When using AutoTokenizer, use_fast=False
can solve this inconsistency behavior.
However, when using Hugging Face Inference API, there are no ways to pass use_fast
via config.json or model card.
We realized this after completing training. We decided to use DebertaV2Tokenizer because it does not provide any Fast tokenizers and its default behavior is what we expected.
First, convert an AlbertTokenizer model to a DebertaV2Tokenzier
(container)$ python3
>>> ot = transformers.AutoTokenizer.from_pretrained("output/model", use_fast=False)
>>> nt = transformers.DebertaV2Tokenizer("output/spm/sp.model", unk_token=ot.unk_token, sep_token=ot.sep_token, pad_token=ot.pad_token, cls_token=ot.cls_token, mask_token=ot.mask_token)
>>> nt.save_pretrained("model")
('model/tokenizer_config.json', 'model/special_tokens_map.json', 'model/spm.model', 'model/added_tokens.json')
:w
Then modify a model/config.json file to update the tokenizer name.
# Modify the tokenizer_class in model/config.json file
"tokenizer_class": "DebertaV2Tokenizer",
Finally, remove unnecessaly file
(container)$ rm model/spiece.model
(container)$ python3
>>> import transformers
>>> pl = transformers.pipeline("fill-mask", "model")

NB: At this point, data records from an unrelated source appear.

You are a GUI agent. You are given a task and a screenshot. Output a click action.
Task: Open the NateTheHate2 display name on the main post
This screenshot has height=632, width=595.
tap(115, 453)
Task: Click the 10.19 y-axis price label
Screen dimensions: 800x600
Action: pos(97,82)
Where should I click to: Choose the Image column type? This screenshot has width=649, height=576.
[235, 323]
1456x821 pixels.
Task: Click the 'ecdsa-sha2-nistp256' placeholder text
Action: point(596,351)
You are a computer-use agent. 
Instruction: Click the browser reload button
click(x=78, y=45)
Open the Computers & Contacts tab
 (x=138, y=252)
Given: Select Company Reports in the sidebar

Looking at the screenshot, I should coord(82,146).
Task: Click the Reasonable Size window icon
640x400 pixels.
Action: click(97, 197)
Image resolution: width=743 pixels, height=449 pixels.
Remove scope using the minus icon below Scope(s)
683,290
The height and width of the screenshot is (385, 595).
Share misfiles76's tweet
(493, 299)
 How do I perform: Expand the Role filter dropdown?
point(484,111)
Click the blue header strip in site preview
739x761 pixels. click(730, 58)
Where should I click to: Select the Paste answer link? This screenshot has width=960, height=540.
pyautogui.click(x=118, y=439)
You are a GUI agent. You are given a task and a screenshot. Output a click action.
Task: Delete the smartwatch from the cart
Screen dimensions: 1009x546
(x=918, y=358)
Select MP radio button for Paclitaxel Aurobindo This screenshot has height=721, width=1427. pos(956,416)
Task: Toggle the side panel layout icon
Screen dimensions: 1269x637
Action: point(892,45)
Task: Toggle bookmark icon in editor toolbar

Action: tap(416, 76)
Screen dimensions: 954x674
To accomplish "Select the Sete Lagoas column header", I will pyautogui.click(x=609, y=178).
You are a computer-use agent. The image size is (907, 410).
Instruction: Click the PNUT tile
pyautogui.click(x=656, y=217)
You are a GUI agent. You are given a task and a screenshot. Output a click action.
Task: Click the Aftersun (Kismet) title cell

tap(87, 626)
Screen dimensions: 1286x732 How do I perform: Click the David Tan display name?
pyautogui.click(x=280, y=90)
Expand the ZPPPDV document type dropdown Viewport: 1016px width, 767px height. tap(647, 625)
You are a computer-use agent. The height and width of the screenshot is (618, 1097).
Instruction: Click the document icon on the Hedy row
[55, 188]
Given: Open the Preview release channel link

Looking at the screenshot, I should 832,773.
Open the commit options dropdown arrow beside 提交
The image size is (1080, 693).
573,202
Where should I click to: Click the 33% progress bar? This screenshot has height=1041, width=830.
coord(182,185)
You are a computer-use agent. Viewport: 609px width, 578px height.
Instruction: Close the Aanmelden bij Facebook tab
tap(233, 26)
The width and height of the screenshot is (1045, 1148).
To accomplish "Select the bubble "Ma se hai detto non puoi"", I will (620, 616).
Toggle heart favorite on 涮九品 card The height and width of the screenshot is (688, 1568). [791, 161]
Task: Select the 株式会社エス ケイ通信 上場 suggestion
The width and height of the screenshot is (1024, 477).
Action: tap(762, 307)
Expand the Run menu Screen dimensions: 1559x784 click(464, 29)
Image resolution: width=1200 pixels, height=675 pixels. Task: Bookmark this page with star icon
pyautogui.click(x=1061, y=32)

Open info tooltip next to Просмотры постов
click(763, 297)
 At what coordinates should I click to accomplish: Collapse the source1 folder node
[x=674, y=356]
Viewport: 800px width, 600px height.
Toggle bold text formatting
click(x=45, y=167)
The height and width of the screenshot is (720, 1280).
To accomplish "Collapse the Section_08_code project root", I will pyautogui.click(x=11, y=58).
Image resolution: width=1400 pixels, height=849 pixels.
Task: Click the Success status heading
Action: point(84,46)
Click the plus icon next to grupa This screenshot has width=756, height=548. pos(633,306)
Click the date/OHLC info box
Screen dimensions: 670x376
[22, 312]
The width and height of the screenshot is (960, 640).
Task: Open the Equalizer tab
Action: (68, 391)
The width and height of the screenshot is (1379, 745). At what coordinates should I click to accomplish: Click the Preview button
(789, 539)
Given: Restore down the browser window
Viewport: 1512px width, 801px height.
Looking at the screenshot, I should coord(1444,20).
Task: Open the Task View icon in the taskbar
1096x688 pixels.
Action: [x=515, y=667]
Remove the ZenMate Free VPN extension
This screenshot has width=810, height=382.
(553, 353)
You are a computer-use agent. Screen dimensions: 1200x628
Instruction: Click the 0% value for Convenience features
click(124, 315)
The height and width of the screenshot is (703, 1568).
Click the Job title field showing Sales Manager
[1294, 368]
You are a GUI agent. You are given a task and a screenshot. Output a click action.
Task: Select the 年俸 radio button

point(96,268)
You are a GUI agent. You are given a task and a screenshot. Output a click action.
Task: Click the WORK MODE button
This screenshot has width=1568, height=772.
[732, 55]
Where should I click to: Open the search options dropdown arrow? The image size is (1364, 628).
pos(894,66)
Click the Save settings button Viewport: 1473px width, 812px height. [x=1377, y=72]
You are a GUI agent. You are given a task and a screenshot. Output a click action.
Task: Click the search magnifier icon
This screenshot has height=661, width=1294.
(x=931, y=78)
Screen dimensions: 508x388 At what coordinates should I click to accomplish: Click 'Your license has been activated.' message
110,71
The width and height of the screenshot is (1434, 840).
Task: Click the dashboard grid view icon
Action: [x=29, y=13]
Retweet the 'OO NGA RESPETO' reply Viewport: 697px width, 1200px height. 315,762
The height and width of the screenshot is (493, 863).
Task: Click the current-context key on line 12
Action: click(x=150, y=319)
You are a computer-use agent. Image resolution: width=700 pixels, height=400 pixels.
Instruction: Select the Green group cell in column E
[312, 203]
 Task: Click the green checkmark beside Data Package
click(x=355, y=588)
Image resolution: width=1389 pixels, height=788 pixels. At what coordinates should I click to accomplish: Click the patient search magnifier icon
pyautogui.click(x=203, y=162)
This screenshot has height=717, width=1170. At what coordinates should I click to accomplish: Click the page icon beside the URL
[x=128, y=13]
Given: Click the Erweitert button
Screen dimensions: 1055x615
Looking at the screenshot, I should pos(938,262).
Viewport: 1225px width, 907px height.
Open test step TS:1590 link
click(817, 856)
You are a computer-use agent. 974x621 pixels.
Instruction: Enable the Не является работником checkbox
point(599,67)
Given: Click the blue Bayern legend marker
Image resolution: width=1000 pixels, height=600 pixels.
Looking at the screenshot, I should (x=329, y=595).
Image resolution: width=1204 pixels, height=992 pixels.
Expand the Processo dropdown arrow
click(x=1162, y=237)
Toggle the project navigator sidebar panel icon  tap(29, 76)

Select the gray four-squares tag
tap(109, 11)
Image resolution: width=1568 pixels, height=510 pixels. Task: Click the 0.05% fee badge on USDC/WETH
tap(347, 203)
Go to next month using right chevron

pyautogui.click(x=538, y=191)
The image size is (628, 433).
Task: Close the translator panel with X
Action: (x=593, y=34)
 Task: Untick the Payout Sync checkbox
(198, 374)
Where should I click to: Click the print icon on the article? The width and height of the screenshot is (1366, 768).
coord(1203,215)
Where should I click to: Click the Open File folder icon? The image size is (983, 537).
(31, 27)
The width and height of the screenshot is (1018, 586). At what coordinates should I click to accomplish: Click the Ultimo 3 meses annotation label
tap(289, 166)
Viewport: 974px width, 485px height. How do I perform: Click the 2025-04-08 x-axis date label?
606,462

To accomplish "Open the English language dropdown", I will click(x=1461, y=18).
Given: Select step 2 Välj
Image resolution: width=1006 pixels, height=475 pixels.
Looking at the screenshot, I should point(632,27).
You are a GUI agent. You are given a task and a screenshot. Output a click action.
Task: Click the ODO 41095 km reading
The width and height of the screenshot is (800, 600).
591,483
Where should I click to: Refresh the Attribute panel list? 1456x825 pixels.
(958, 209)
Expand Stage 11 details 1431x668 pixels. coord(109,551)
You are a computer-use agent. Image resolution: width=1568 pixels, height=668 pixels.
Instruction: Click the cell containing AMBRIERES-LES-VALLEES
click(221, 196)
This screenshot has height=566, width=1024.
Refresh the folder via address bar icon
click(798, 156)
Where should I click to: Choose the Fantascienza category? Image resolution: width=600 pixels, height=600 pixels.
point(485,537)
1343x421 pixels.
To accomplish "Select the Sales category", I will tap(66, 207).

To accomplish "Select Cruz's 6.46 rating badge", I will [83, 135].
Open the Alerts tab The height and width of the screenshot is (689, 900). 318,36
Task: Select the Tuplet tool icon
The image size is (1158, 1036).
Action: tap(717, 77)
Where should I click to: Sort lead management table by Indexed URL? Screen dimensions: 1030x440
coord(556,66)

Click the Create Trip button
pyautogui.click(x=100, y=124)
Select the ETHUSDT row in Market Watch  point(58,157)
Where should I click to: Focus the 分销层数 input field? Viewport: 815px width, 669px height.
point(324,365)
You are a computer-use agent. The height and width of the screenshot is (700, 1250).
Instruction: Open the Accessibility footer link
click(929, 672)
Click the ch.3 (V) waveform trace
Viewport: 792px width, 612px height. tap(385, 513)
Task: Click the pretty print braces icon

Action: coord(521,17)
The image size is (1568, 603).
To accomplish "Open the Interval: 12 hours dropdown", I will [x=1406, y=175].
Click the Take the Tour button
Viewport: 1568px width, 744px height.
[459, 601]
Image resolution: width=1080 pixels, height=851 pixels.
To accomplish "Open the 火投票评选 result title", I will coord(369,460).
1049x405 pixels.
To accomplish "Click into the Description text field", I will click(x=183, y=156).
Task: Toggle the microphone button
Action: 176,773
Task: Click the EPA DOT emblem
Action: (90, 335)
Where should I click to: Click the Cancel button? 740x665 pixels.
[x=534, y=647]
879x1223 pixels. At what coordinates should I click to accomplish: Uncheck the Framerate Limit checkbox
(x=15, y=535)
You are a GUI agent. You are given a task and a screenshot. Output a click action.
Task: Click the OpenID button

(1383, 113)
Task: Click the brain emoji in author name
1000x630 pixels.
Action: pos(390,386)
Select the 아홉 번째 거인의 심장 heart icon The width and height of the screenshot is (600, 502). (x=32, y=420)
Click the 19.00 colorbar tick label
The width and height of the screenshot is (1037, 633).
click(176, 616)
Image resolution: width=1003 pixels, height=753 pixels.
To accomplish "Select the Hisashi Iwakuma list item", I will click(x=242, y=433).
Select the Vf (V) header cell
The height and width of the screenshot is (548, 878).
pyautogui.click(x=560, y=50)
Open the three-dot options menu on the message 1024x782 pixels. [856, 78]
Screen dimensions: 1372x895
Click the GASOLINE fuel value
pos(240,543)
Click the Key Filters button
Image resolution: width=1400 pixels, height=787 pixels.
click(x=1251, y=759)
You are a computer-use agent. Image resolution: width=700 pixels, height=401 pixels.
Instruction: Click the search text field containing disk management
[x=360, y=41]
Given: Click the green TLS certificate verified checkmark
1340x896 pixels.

>>> pl("専門として[MASK]を専攻しています")
[{'sequence': '専門として工学を専攻しています', 'score': 0.03630176931619644, 'token': 3988, 'token_str': '工学'}, {'sequence': '専門として政治学を専攻しています', 'score': 0.03547220677137375, 'token': 22307, 'token_str': '政治学'}, {'sequence': '専門として教育を専攻しています', 'score': 0.03162326663732529, 'token': 414, 'token_str': '教育'}, {'sequence': '専門として経済学を専攻しています', 'score': 0.026036914438009262, 'token': 6814, 'token_str': '経済学'}, {'sequence': '専門として法学を専攻しています', 'score': 0.02561848610639572, 'token': 10810, 'token_str': '法学'}]
Finally, upload the trained model to HuggingFace's model hub. Following the official document, the following process is executed.
First, create a repository named "bert-base-ja" from HuggingFace's website.
Then, prepare git lfs. In a MacOS environment, git lfs can be installed as follows.
$ brew install git-lfs
$ git lfs install
Updated git hooks.
Git LFS initialized.
Then clone repository to local
$ git clone https://huggingface.co/colorfulscoop/bert-base-ja release/bert-base-ja
Copy model
$ cp convmodel/trainer/bert/model/* release/bert-base-ja/
Then prepare Tensorflow model
$ docker container run -w /work -v $(pwd):/work --rm -it python:3.8.6-slim-buster bash
(container)$ pip install torch==1.8.0 transformers==4.8.2 sentencepiece==0.1.95 tensorflow==2.5.0
(container)$ python3
>>> import transformers
>>> tf_model = transformers.TFBertForPreTraining.from_pretrained("release/bert-base-ja", from_pt=True)
>>> tf_model.save_pretrained("release/bert-base-ja")
Finally, copy model card and changelog files
$ cp model_card.md release/bert-base-ja/README.md
$ cp CHANGELOG.md release/bert-base-ja
Finally commit it and push to Model Hub.
$ cd release/bert-base-ja/
$ git add .
$ git commit -m "Add models and model card"
$ git push origin